In general, the manuscript focus on an interesting topic within physiotherapy education, that is how we can implement clinical placement into the education, which is relevant for the later working-life for students. This may be dependent of new models of cooperation between universities and clinical settings. I think this is a general challenge across countries. When it comes to financing of primary care physiotherapy, the authors should be aware that there may be huge differences between countries; for example in the Scandinavian countries the public financing of primary care physiotherapy, is probably much higher than in Germany(?). Thus, I think it would improve the manuscript to put most emphasize on the principal problems, which again I think are the same, independent of financing. Did the informants from the private clinics also see benefits of cooperating? For example, rising standards as a consequence of having students who were recently taught in evidence-based physiotherapy? This is obviously a two-way relationship where also clinics have to change.
Several places in the manuscript, statements from informants are cited. For example “….as private practice owners attribute a bridging function to the school (I 1, line 486, I 3, lines 445-446)”. Thes reference to lines should be removed. In addition, I would recommend that such citations are kept to a minimum, and are only used in cases were a statement inform the themes analysed. .
The manuscript is too long and will profit on being shortened, I think this would be easier with a new, and tighter structure. Lastly, the ethical issues commented on, needs to be addressed.
Thank you for giving me the opportunity to review the manuscript – this is a really important and interesting topic!
The abstract generally reads well and provides an overview of the study. However, in the methods section it should be more clearly stated whether the interviews were individual and how the informants were recruited. The conclusion only to a little extent answer the aim of the study, which was to identify new models of cooperation.
First paragraph is generally well written and explains the discrepancy between where physiotherapists work and where they have their clinical placements. However, the authors do not explain the reason for why physiotherapists currently, to a lesser extent work in acute hospitals. I find the claim that “there is a clear need for a clinical education which prepares physical therapists for work in private practice settings”, a bit difficult and probably dependent on country and health care system. Instead, one could argue that the is a need for education preparing physiotherapists for primary care settings – independent of whether it is public or private.

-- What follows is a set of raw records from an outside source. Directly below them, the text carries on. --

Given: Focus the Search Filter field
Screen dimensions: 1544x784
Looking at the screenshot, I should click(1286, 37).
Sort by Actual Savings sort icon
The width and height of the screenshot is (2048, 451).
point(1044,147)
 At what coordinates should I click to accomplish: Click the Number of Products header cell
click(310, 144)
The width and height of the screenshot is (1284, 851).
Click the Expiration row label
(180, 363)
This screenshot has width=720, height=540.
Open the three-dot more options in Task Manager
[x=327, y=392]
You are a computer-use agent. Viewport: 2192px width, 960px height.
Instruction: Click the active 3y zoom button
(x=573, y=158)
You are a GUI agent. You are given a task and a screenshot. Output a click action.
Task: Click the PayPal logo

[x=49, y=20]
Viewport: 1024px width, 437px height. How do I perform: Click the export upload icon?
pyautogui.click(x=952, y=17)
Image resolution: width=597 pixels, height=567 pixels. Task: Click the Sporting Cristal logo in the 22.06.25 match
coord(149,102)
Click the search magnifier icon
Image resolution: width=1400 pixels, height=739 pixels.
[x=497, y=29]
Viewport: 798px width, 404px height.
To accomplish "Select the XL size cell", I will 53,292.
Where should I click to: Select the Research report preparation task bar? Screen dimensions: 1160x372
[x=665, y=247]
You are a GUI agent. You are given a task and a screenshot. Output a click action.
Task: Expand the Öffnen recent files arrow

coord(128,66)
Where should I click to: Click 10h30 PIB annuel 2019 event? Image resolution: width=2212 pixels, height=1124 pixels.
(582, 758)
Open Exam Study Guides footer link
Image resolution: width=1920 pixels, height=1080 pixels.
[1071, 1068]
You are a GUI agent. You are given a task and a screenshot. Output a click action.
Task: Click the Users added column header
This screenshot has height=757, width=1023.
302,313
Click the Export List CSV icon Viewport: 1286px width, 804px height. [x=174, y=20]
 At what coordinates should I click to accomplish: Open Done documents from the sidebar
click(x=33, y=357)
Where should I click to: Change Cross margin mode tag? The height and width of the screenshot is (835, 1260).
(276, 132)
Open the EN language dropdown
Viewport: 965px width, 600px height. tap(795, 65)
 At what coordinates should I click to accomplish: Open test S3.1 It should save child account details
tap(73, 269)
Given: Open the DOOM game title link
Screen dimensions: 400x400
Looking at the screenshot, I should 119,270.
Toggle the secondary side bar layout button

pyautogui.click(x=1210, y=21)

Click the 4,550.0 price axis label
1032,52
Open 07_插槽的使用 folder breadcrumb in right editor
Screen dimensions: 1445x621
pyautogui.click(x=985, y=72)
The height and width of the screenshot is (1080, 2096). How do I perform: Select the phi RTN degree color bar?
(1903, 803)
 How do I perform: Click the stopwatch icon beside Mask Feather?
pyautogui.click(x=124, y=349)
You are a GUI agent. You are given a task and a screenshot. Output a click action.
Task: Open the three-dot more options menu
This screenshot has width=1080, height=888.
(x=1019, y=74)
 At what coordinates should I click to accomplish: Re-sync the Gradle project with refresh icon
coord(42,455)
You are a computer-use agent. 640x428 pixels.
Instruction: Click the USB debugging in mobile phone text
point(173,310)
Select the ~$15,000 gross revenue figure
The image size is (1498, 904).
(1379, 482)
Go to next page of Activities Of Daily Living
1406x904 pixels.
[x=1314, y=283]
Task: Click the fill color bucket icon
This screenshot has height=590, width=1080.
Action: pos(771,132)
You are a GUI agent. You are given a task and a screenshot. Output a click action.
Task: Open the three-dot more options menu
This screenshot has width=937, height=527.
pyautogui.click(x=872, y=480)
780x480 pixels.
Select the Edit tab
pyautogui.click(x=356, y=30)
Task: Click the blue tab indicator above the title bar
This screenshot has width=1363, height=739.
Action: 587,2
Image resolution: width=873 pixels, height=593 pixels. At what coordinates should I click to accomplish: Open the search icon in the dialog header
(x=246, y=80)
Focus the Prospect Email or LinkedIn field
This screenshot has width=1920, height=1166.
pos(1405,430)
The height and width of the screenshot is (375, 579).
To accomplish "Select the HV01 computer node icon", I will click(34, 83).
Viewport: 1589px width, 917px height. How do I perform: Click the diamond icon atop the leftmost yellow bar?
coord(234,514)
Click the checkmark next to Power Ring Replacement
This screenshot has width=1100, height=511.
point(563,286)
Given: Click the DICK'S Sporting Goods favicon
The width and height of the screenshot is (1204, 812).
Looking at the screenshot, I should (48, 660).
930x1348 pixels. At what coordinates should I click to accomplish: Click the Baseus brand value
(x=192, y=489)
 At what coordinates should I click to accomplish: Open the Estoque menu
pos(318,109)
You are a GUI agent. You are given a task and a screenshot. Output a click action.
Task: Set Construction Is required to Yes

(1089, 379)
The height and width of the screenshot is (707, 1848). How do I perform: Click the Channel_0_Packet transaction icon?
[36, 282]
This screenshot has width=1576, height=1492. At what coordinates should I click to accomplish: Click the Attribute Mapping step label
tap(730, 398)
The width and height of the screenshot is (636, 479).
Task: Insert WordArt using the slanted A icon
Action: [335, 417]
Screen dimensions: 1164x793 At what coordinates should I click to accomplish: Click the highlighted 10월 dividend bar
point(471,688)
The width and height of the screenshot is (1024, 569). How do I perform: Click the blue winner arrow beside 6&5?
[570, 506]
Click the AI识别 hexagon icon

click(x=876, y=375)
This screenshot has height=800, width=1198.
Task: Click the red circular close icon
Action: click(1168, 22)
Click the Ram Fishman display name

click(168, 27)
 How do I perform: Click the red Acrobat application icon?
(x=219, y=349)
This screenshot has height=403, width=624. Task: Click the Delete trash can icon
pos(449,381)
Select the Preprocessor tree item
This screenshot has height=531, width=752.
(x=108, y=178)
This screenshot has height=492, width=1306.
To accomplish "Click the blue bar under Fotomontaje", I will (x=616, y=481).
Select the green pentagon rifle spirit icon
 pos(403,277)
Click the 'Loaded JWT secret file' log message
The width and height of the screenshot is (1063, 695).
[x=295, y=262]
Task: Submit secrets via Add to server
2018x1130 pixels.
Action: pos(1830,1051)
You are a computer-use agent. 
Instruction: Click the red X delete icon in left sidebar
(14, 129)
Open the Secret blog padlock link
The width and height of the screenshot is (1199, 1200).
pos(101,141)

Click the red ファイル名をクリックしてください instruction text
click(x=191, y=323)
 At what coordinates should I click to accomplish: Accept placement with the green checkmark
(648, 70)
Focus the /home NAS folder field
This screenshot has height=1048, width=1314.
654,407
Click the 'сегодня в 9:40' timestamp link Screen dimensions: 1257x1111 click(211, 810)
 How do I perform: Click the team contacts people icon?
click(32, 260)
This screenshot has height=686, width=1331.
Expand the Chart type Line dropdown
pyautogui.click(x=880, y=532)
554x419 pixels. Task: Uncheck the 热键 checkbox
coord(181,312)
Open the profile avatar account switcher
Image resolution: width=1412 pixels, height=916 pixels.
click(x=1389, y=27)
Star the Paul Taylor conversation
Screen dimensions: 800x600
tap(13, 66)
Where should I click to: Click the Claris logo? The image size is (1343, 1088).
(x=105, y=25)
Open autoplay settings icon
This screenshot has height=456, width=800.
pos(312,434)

Second paragraph starts with “the main barrier….”, I will suggest to start with one or two sentences explaining why private practice clinics in Germany could offer a valuable contribution to the education. Thereafter, you could write about the potential benefits with respect to increased cooperation, such as recruitment of future staff, improved standards among staff? etc. Finally would could address some of the barriers, leading up to the aim.
“The overall goal of the study is to improve cooperation between learning locations”. Research studies seldom have goals but rather aims or objectives. This “goal” should be rephrased. I would suggest something pointing to the exploratory nature of the study, such as to identify possibilities, challenges and barriers for….. If you agree to this, the results section should be structured accordingly. This would greatly improve readability!
A more general question to the authors I whether some additional literature on similar challenges in bridging education and practice within health education, could have been added. I should admit, though, that I am not deeply into the literature within this field.
There is no such thing as “methodological aim”, this is only confusing.
The recruitment process is in many aspects well described, however, were the informants randomly chosen based on the criteria, or was it rather a strategic sample?
Sentence that reads: “The participating practice owners were both female, 37 and 46 years old, had no experience in supervising students and had been working as practice owners for 5 and 10 years” Due to ethical reasons, I would strongly suggest that you do not provide this combination of details, which easily make it possible to identify the informants. In addition, you have already described, in which region of Germany the research takes place. Tables 1 and 2 provide too much detail, instead present as text in less detail.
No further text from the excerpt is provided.